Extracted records
○ ○ ○
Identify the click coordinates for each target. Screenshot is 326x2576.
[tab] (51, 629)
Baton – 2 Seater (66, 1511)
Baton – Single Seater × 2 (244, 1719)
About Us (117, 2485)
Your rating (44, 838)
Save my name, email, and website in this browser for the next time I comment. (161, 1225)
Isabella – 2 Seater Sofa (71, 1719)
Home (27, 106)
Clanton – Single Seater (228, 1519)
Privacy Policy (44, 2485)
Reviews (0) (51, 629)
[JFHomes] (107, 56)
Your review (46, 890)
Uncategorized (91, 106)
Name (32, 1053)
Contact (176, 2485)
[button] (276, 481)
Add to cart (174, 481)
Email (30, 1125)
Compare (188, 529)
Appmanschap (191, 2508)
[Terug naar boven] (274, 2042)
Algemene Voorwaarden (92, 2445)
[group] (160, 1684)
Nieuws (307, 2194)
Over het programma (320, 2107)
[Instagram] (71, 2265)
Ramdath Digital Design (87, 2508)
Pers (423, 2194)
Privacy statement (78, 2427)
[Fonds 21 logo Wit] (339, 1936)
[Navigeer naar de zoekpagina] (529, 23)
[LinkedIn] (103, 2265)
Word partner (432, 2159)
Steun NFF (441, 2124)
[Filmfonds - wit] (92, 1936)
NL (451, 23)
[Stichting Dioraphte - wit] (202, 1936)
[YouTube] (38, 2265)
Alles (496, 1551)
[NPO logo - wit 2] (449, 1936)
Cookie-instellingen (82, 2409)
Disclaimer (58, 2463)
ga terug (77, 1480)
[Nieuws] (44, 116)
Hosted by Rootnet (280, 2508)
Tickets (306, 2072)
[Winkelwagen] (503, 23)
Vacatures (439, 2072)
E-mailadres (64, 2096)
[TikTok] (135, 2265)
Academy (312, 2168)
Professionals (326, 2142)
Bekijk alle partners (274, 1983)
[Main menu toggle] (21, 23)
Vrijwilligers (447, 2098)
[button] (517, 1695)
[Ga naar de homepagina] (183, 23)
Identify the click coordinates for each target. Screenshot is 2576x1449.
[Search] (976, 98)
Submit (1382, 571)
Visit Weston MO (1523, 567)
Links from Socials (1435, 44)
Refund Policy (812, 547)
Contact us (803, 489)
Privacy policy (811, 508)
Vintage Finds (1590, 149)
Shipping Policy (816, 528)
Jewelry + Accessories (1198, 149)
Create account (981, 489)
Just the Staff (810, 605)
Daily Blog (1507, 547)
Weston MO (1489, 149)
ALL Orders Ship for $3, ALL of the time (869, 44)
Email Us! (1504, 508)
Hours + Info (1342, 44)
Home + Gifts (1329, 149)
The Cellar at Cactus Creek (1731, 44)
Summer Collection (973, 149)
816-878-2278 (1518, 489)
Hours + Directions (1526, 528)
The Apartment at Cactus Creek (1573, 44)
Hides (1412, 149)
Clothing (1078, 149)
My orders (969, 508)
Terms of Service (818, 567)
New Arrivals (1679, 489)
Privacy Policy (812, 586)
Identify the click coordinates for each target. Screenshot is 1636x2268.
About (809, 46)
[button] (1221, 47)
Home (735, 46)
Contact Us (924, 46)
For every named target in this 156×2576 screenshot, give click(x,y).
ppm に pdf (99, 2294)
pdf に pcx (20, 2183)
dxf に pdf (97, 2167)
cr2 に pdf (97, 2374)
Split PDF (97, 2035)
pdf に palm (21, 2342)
○ ○ ○
Work item
Above are some records; copy exactly the lines from the one with "Email Us! (1504, 508)" through the one with "pdf に pcx (20, 2183)", both included, and no others.

Your solution
Email Us! (1504, 508)
Hours + Info (1342, 44)
Home + Gifts (1329, 149)
The Cellar at Cactus Creek (1731, 44)
Summer Collection (973, 149)
816-878-2278 (1518, 489)
Hours + Directions (1526, 528)
The Apartment at Cactus Creek (1573, 44)
Hides (1412, 149)
Clothing (1078, 149)
My orders (969, 508)
Terms of Service (818, 567)
New Arrivals (1679, 489)
Privacy Policy (812, 586)
Identify the click coordinates for each target. Screenshot is 1636x2268.
About (809, 46)
[button] (1221, 47)
Home (735, 46)
Contact Us (924, 46)
For every named target in this 156×2576 screenshot, give click(x,y).
ppm に pdf (99, 2294)
pdf に pcx (20, 2183)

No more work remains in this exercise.